The scenario during an actual HIV-1 infection, however, may be much more complicated. The presence of other viral proteins may serve to either further enhance or mask Gag-mediated effects on receptor trafficking and signaling (23
). It would therefore be interesting to further investigate whether the ESCRT-dependent endosomal sorting of receptors is perturbed in HIV-1-infected target cells, e.g., T cells. A potential candidate receptor in the T cell is CXCR4, which has been shown to be dependent on ESCRT components for downregulation (18
Interestingly, the effect of HIV-1 Gag overexpression on receptor downregulation was not as strong as one would expect if the virus completely usurped the cellular machinery and redirected it towards sites of viral egress. This is emphasized by the lack of clustering of endosomal compartments that are normally observed when the cellular levels of VPS components are perturbed. There are three potential explanations for this observation. (i) HIV-1 Gag induces an increased expression of ESCRT proteins to accommodate its needs. This possibility is unlikely, since no differences in endogenous TSG101 protein levels were observed for HIV-1 Gag-transfected versus untransfected cells (not shown). (ii) The cellular TSG101/ESCRT pool is too large to be completely depleted by the overexpression of Gag/PTAP-containing proteins. (iii) The stoichiometry of the Gag-ESCRT interaction is not 1:1. The number of ESCRT complexes that are recruited per Gag assembly unit in vivo is not known. The multimerization of Gag into assembly complexes, which consist of ~5,000 Gag molecules, could physically restrict its ability to sequester large, 350-kDa ESCRT complexes.
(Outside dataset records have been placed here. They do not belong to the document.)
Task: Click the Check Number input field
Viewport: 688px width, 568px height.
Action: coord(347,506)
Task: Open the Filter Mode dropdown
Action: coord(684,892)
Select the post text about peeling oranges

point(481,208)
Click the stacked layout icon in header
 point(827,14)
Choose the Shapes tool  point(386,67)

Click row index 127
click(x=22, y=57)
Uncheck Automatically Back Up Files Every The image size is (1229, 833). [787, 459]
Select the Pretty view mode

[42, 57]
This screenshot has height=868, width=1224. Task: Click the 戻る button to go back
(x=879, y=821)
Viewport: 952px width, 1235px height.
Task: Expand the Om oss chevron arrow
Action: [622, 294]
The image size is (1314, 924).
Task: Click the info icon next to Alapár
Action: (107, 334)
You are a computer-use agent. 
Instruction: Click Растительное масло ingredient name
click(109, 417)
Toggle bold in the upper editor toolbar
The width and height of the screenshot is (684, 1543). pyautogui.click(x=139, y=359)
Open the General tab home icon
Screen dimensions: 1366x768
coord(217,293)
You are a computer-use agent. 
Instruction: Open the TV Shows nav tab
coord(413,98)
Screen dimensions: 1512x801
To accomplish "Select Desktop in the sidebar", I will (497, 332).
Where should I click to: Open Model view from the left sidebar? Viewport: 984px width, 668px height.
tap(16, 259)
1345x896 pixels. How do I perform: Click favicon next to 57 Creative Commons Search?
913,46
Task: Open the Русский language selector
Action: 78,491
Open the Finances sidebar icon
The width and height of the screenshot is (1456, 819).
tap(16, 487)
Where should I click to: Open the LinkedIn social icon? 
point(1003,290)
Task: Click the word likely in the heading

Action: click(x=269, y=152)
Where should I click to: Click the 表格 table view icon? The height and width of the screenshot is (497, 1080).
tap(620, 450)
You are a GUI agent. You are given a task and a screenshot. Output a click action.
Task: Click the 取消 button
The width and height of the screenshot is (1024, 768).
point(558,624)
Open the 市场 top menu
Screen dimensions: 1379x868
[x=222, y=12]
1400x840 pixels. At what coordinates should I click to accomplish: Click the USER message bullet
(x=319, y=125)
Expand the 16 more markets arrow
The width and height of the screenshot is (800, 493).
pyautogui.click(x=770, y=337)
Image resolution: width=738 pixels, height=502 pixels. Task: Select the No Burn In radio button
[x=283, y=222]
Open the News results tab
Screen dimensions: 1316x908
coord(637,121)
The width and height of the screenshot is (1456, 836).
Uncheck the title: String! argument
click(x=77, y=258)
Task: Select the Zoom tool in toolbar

An obvious consequence of altered receptor trafficking is altered intracellular signaling. As depicted in Fig. , cells expressing HIV-1 Gag exhibited increased EGFR-mediated signaling, as evidenced by hyperactivation of the ERK/MAP kinase pathway. This finding is consistent with the presence of increased amounts of pEGFR in endosomal compartments 180 min after the addition of EGF. The ability of endosomal EGFR to induce intracellular signaling has been documented (31
). Changes in intracellular signaling are a well-established characteristic of HIV-1 pathogenesis. The binding of HIV-1 gp120 to CD4 and a chemokine receptor (CXCR4 or CCR5) during virus entry triggers a plethora of signaling pathways (21
). The upregulation of cellular signaling regulates the ability of the virus to replicate efficiently within the target cell (21
). After provirus integration into the host genome, either a productive or a latent infection can be established. The switch from a latent to productive infection has been shown to be triggered and maintained by extracellular mitogen/agonist-induced MAP kinase activation through the Ras/Raf/Mek signaling pathway (32
). MAP kinase stimulates AP-1, which, along with NF-κB, transactivates the HIV-1 LTR (32
). The activation of MAP kinase also increases the infectivity of the HIV-1 virions that are subsequently produced (33
). The observations presented in this study strongly suggest that Gag-mediated budding and egress during the late stages of the viral life cycle may indirectly contribute to enhanced HIV-1 replication and/or infectivity by slowing down mitogen-induced cell surface receptor downregulation.